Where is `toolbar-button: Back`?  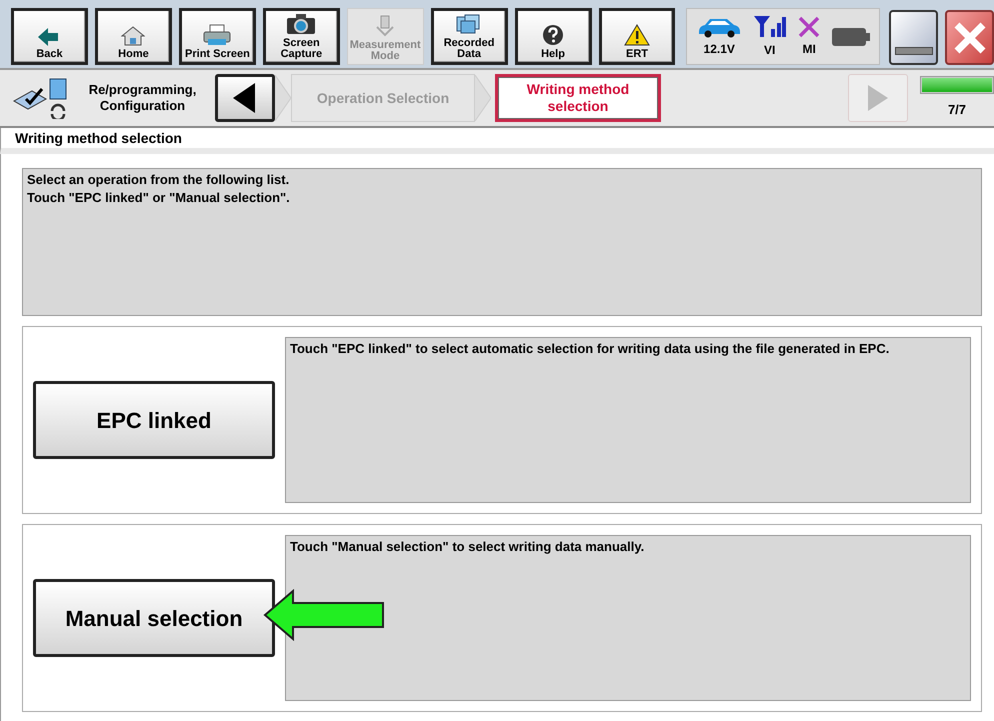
^^^^^^^^
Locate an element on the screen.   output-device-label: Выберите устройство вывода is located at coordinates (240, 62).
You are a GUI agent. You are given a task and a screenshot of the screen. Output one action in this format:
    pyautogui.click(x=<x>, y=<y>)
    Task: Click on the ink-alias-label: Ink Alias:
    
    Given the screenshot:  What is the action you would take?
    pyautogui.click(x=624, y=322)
^^^^^^^^
■ Problem description ■
Which lines of the data above contain the string "action"? Gather all of them, treating uppercase and lowercase letters as different.

■ Solved problem ■
You are a GUI agent. You are given a task and a screenshot of the screen. Output one action in this format:
    Given the screenshot:  What is the action you would take?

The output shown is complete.